À peine descendu de cheval, je courus à l’appartement de mon père. Il s’y promenait alors de l’air calme d’un homme qui délibère avec lui-même, et que ne put troubler la présence d’un fils unique, quoique nous ne nous fussions pas vus depuis quatre ans. Il était bon père, mais sans excès, et une larme ne brilla qu’un instant dans ses yeux.

« Dubourg m’écrit qu’il est content de vous, Frank.

— J’en suis charmé, monsieur…

— Mais, moi, j’ai moins sujet de l’être, » ajouta-t-il en s’asseyant à son bureau.

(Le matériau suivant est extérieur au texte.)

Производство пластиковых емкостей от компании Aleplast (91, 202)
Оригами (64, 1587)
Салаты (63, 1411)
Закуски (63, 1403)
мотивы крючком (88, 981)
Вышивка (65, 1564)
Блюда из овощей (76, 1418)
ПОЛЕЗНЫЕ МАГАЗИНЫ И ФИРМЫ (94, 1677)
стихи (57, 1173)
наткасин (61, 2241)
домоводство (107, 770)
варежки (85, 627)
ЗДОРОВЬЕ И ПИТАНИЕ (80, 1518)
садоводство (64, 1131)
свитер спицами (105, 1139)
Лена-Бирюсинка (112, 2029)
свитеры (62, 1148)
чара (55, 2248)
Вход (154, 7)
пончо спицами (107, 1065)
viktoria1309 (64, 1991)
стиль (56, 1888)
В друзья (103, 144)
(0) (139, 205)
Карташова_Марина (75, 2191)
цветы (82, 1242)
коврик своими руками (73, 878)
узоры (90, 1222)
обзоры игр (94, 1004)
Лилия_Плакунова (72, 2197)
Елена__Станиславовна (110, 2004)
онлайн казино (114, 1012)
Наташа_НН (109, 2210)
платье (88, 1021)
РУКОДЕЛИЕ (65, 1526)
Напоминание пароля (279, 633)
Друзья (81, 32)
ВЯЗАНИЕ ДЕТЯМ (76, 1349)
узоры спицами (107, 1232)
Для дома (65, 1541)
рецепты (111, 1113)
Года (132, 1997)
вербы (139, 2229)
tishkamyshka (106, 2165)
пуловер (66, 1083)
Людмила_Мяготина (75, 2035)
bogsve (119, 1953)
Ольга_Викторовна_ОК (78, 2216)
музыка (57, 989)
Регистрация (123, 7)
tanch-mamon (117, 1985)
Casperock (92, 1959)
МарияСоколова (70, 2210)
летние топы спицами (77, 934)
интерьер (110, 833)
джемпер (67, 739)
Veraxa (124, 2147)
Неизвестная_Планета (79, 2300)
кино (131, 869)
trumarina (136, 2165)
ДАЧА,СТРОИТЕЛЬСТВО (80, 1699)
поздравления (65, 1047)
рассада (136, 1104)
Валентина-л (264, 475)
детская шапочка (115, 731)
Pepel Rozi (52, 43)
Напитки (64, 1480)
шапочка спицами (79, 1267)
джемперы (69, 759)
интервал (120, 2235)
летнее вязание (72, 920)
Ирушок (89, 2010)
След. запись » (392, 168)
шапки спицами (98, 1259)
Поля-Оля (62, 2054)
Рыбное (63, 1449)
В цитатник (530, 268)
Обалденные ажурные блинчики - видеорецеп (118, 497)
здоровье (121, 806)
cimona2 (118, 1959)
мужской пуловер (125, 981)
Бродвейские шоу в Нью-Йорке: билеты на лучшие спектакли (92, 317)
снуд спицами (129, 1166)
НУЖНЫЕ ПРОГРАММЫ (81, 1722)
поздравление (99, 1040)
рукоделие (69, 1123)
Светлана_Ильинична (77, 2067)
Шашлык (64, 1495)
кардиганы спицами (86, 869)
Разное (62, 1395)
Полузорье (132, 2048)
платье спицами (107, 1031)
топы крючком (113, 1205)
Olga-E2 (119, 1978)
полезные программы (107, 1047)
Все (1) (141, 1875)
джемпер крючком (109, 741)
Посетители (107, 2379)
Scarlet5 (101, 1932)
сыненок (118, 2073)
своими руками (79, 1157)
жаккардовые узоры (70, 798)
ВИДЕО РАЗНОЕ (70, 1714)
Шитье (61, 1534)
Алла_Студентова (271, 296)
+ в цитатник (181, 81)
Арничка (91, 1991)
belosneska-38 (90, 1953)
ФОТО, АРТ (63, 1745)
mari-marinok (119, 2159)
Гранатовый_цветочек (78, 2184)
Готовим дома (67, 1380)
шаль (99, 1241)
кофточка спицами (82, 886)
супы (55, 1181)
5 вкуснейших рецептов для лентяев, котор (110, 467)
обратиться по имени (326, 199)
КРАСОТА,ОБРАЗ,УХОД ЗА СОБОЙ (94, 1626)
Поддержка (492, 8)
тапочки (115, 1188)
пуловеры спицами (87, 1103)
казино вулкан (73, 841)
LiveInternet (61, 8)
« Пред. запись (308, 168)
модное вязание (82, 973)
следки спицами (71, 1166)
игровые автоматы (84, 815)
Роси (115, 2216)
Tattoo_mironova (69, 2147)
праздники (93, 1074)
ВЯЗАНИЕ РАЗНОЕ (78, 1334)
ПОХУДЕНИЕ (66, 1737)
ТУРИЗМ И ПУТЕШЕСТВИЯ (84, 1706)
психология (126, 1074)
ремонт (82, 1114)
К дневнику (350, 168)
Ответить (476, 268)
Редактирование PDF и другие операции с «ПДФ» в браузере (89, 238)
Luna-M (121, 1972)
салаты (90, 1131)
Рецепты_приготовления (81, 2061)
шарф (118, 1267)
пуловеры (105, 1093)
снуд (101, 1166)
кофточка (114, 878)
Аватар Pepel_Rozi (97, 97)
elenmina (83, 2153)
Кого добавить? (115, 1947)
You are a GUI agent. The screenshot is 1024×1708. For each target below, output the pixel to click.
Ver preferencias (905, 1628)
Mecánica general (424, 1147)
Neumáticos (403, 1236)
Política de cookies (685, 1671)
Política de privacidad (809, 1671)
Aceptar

— J’en suis désolé, monsieur…

Charmé, désolé, Frank, sont des mots qui le plus souvent ne signifient rien. Voici votre dernière lettre. »

Il la prit au milieu de plusieurs autres réunies par un morceau de ficelle rouge, et soigneusement mises en liasse et étiquetées. Là gisait ma pauvre épître sur le sujet le plus intéressant pour moi alors, et dans un style que je croyais capable de toucher, sinon de convaincre ; là, dis-je, elle gisait enfouie au milieu de lettres concernant les différentes affaires dans lesquelles mon père se trouvait chaque jour engagé par son commerce. Je ne puis m’empêcher de sourire en songeant au sentiment de vanité blessée et de dépit avec lequel je regardais ma remontrance qui m’avait, je vous l’assure, coûté quelque peine à composer, quand je la vis tirer d’une liasse de lettres d’avis, de crédit, de tout ce fatras enfin, comme je l’appelais alors, d’une correspondance commerciale. Sans doute, pensais-je, une lettre de cette importance (je n’osais pas me dire aussi bien écrite) méritait une place à part, et une plus sérieuse attention que celles qui ne traitent que des affaires courantes d’une maison de banque.